The Running Horse Golf Championship was a proposed PGA Tour golf tournament. It was scheduled to be played for the first time on October 22–28, 2007, which would have made it the first PGA Tour event staged in central California since 1964.

The tournament was to be staged at Running Horse Golf & Country Club, a residential golf development in Fresno, California with a course co-designed by Jack Nicklaus and his son Jack Nicklaus II, which was under construction when the tournament was announced. However, in November 2006 it was reported that foreclosure proceedings on Running Horse had begun. The City of Fresno hoped that a buyer could be found and the tournament would go ahead. The PGA Tour also remained optimistic, and the tournament director stated that the tournament could be played at Running Horse if the course was seeded by March 2007. However a move to a new venue, which would entail a change of name, had not been ruled out.

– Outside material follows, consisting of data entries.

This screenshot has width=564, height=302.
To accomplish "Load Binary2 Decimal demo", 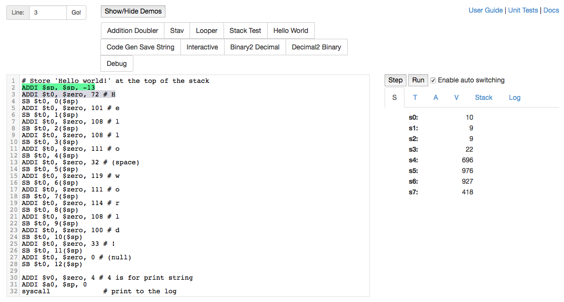I will click(255, 47).
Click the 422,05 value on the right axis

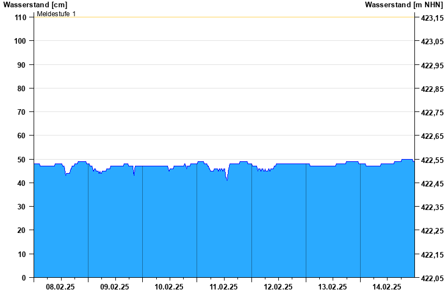[432, 278]
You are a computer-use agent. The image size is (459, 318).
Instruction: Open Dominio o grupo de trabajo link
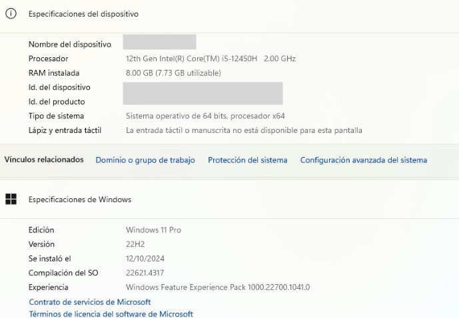[145, 160]
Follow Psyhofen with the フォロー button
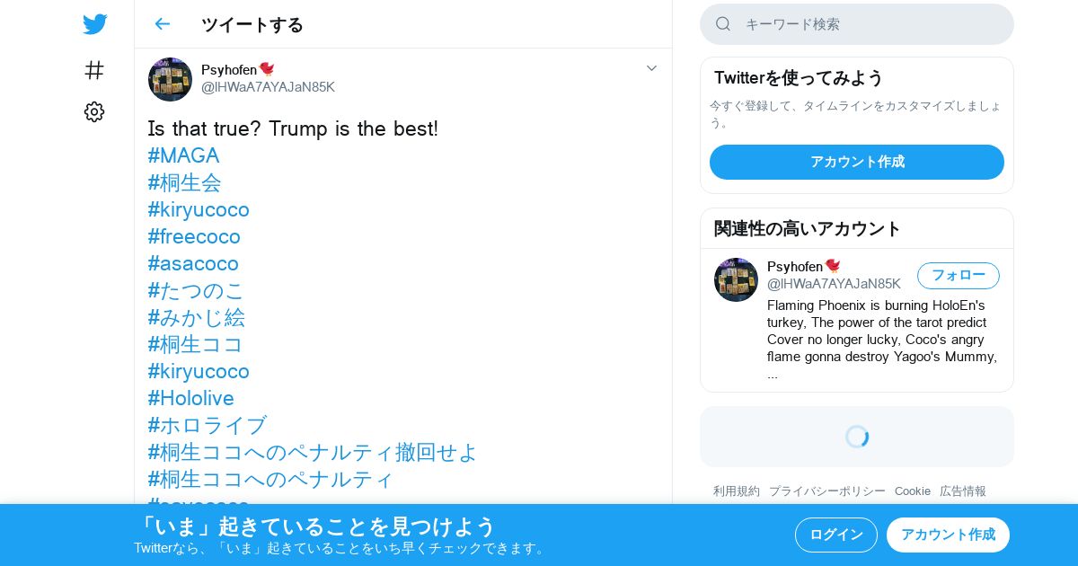This screenshot has width=1078, height=566. click(959, 276)
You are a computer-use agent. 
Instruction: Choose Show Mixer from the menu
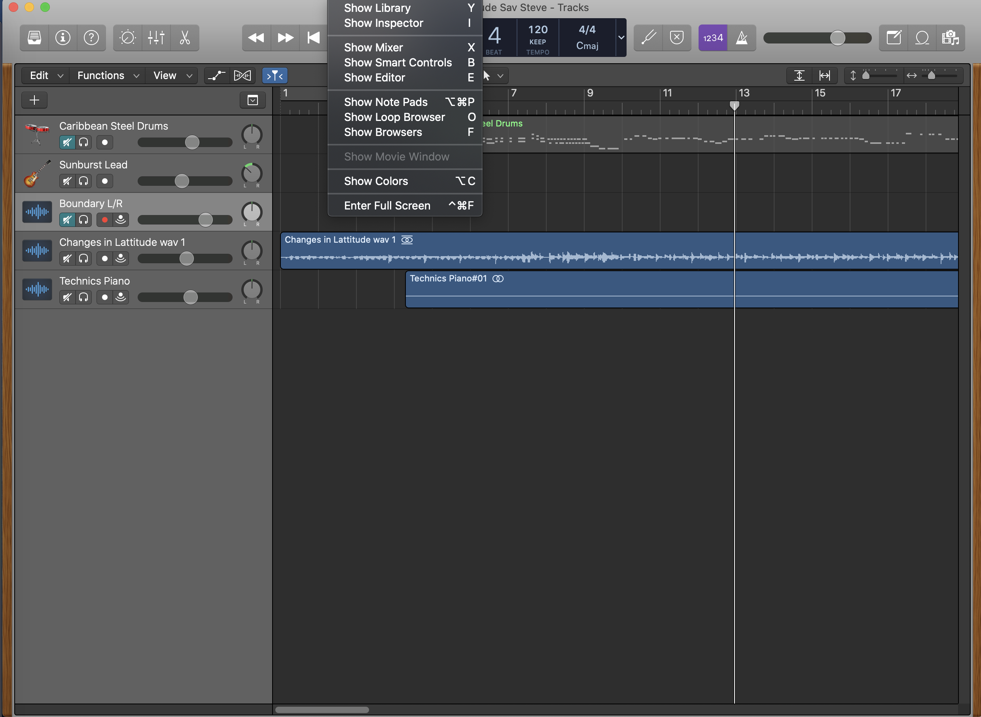373,47
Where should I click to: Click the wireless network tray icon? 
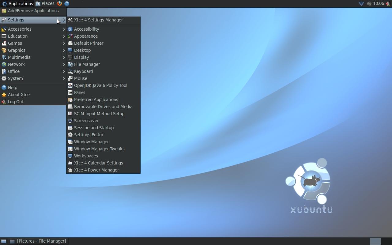361,3
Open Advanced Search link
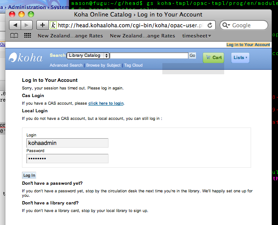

By early June 2007 there was no real doubt that the tournament would not take place at Running Horse in 2007, and on June 14 the PGA Tour announced it had been removed from the schedule. PGA Tour Commissioner Tim Finchem stated, "Our intention... is for Fresno to be a part of the schedule again in 2008 and beyond."

A new tournament called the Ginn sur Mer Classic at Tesoro took the Running Horse slot in 2007 and 2008, after which it was also cancelled.

==Indictment==
In August 2010, a former Carmel real estate broker, Thomas O'Meara, was arrested by the FBI and arraigned in federal court. O'Meara was indicted on 32 counts of conspiracy, wire and mail fraud in connection with the failed Running Horse development.

The indictment alleged:

- Based on representations made to them by O'Meara, Jack Nicklaus and members of the Nicklaus Design team appeared at a press conference in January 2006 at the proposed Running Horse golf course and, relying on O'Meara's representations, the PGA Tour publicly scheduled a PGA Tour event called "The Running Horse Classic" that was to have taken place in October 2007 with a purse of $4,500,000.
- O'Meara spent all money loaned to him by commercial investors and eventually defaulted on $10,000,000 in commercial loans, began marketing the Running Horse development as an investment opportunity, and solicited over $16,000,000 in private investor funds at a time when O'Meara knew, but failed to disclose, that the project was in poor financial condition and faced numerous, substantial obstacles to completion.
- O'Meara diverted some private investors' funds for his own personal gain.
- O'Meara and others acting on his behalf falsely stated that: the development had acquired all property necessary to complete the golf course and adjoining residential development; the golf course was close to completion; investors' principal was guaranteed and they would receive high rates of return on their investments; and, that Jack Nicklaus Design and the PGA Tour were confident that the golf course would be completed in time to host the Running Horse Classic in 2007.
- The Running Horse development ultimately failed, and commercial and private investors lost their investments.
- No residential units were ever built in the development, and the 450 acre on which the Running Horse Golf and Country Club was to have been located remained largely undeveloped at the time of the indictment.